Available data Start Marker

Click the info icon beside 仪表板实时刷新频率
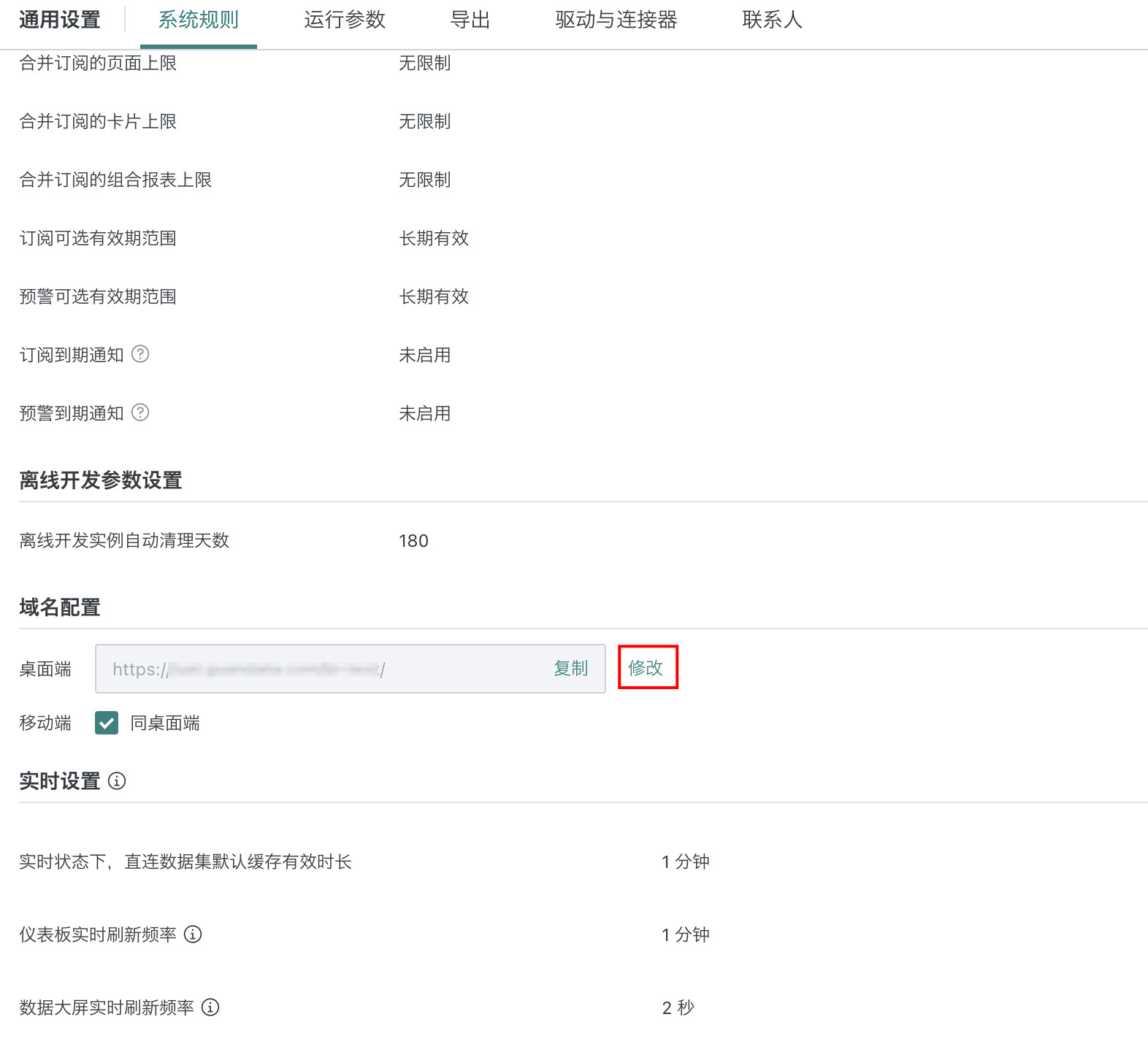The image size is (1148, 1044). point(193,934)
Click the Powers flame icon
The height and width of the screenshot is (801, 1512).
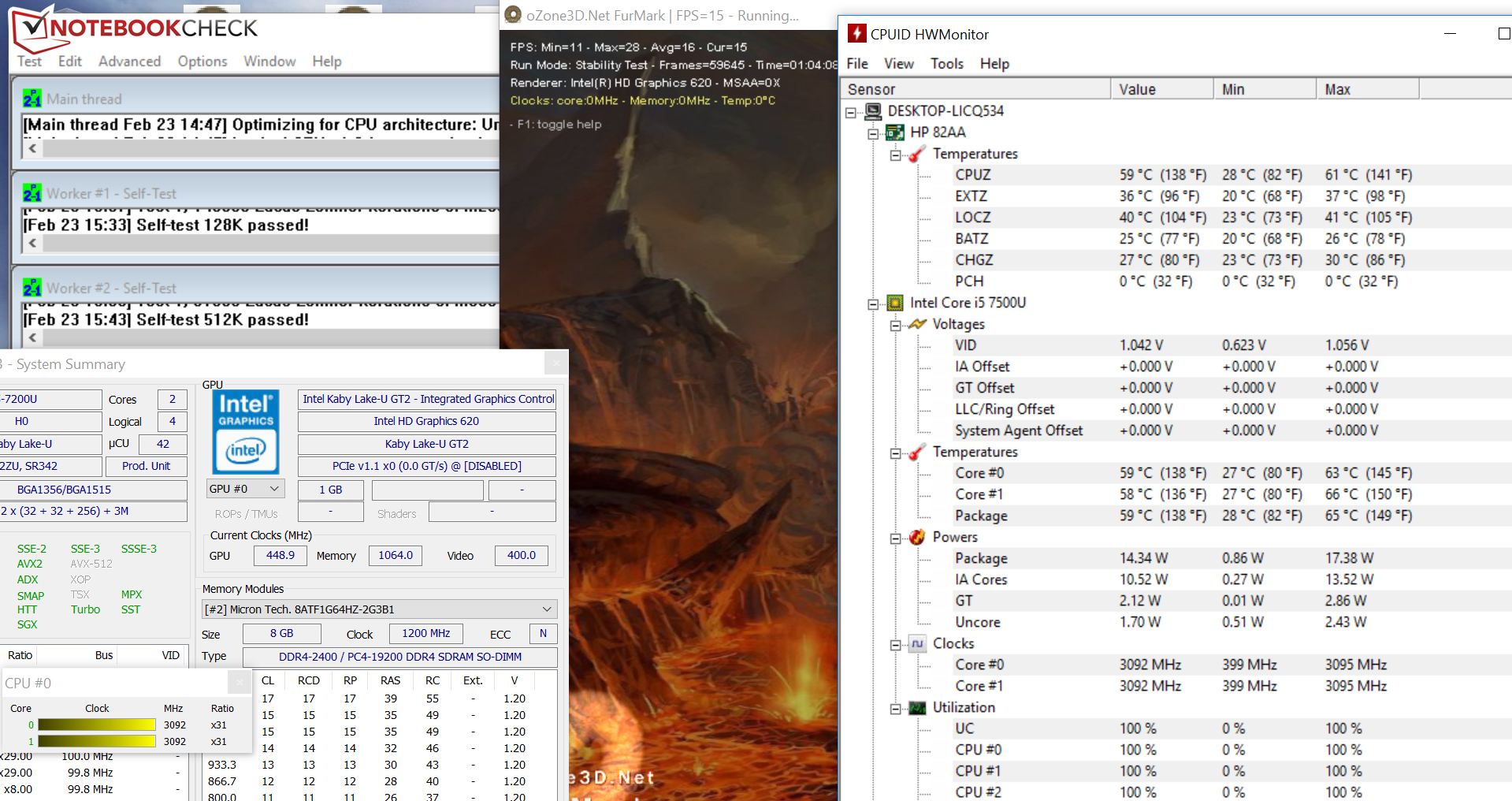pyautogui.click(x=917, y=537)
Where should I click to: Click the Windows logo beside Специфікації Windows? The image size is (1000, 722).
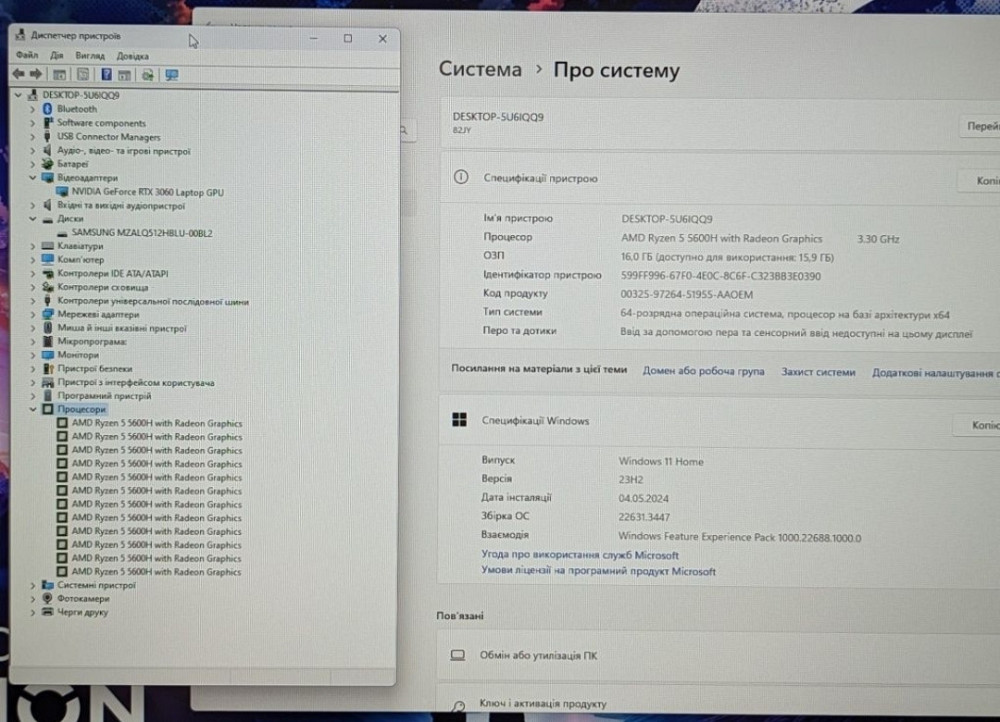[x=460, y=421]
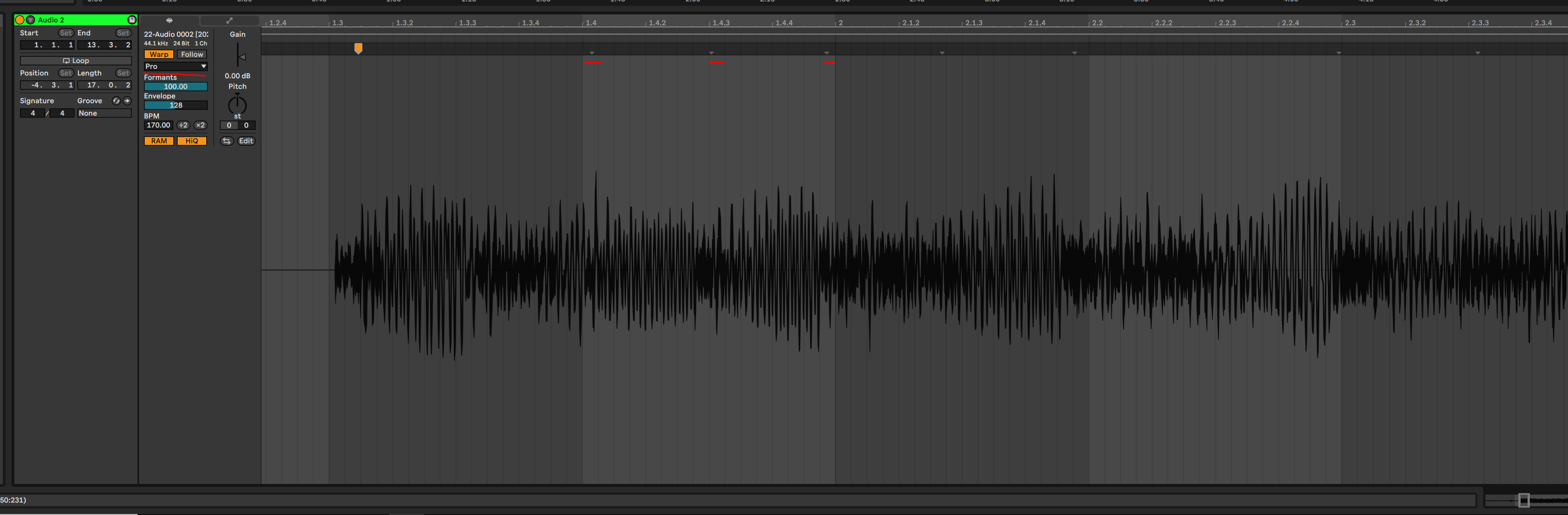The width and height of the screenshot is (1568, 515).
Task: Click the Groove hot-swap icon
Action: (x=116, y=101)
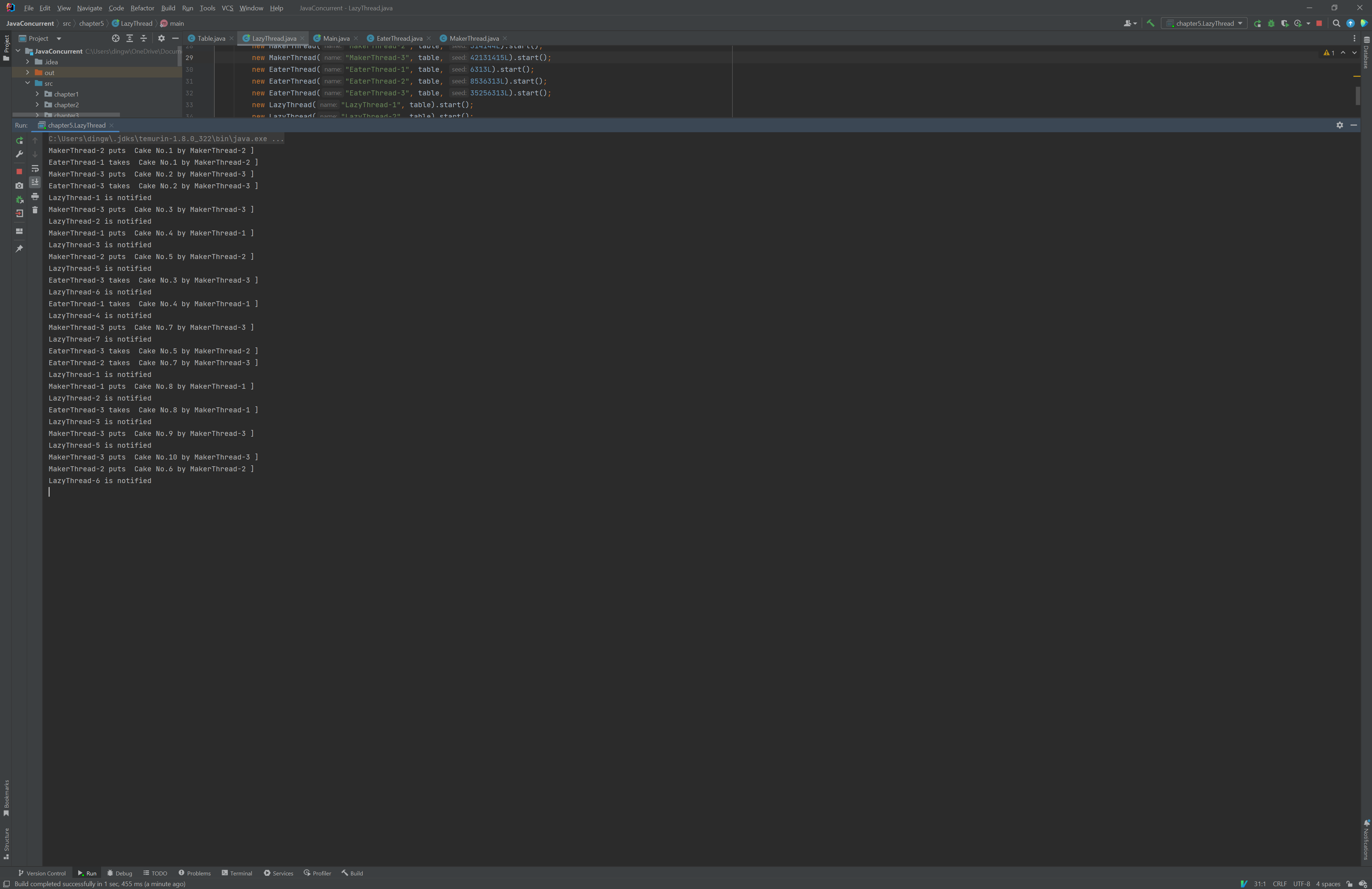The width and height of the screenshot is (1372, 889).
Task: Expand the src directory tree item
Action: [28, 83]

Available data End Marker

## Aim of the exercise
Give back all of the entries above exactly, with the pictures excluded.

## Completed exercise
Click the info icon beside 仪表板实时刷新频率
The image size is (1148, 1044). point(193,934)
Click the Powers flame icon
The height and width of the screenshot is (801, 1512).
pyautogui.click(x=917, y=537)
Where should I click to: Click the Windows logo beside Специфікації Windows? The image size is (1000, 722).
[x=460, y=421]
The width and height of the screenshot is (1568, 515).
Task: Click the Groove hot-swap icon
Action: (x=116, y=101)
The width and height of the screenshot is (1372, 889).
Task: Expand the src directory tree item
Action: [28, 83]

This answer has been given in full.